(Page and screen pointing data)
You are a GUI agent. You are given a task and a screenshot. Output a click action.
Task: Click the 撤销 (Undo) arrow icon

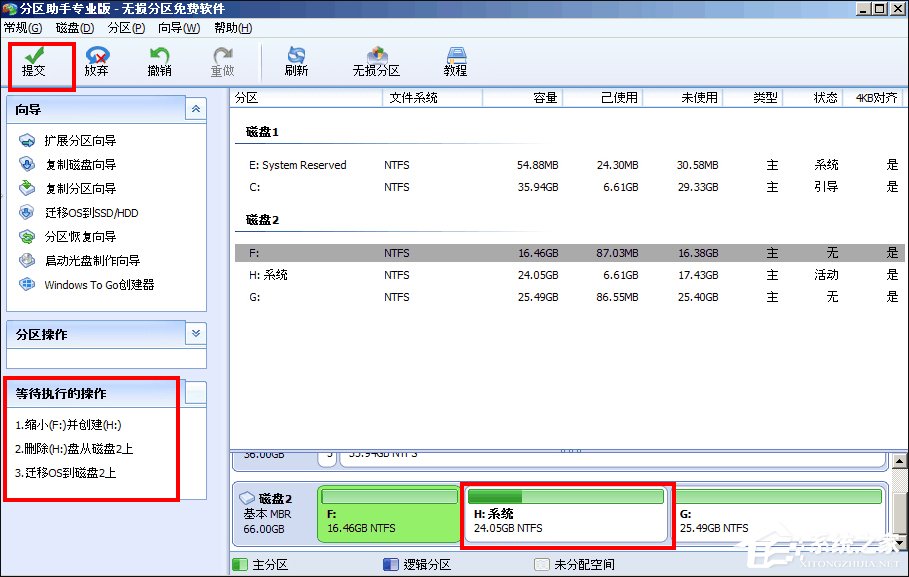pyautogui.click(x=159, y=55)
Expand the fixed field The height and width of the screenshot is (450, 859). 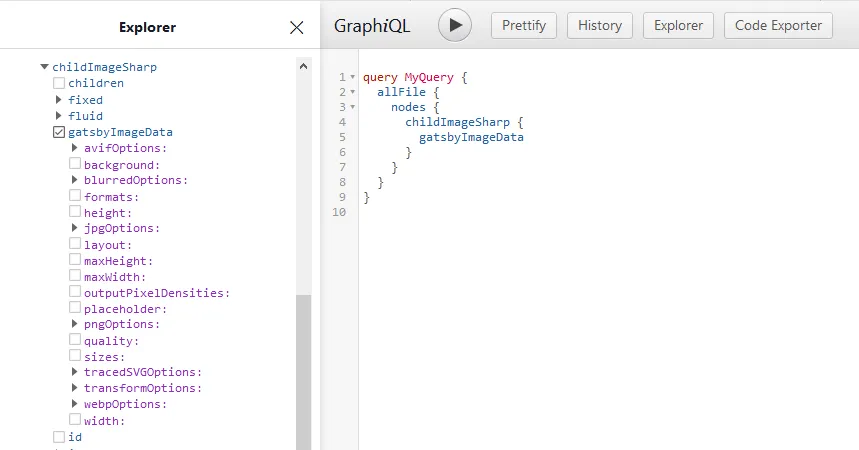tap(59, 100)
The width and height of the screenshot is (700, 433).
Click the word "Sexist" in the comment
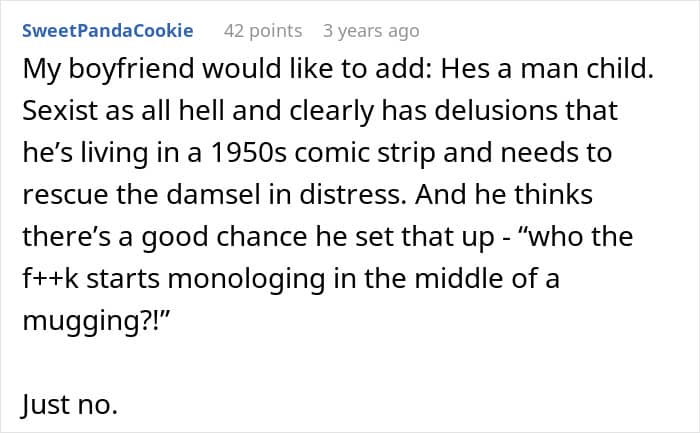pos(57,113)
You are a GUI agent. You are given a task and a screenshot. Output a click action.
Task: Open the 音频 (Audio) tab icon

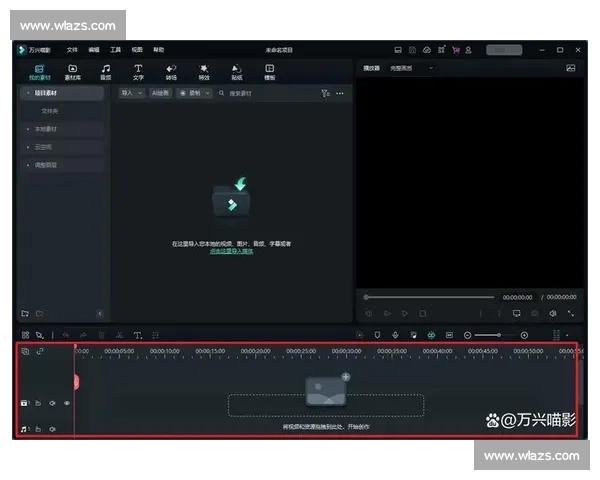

*To be done*. Could you recast the entries from the line containing "The width and" through the end of the entries as a numbered list, leaving out blank lines and the pictures?

*Completed task*.
1. The width and height of the screenshot is (700, 433).
2. Click the word "Sexist" in the comment
3. pos(57,113)
4. You are a GUI agent. You are given a task and a screenshot. Output a click action.
5. Task: Open the 音频 (Audio) tab icon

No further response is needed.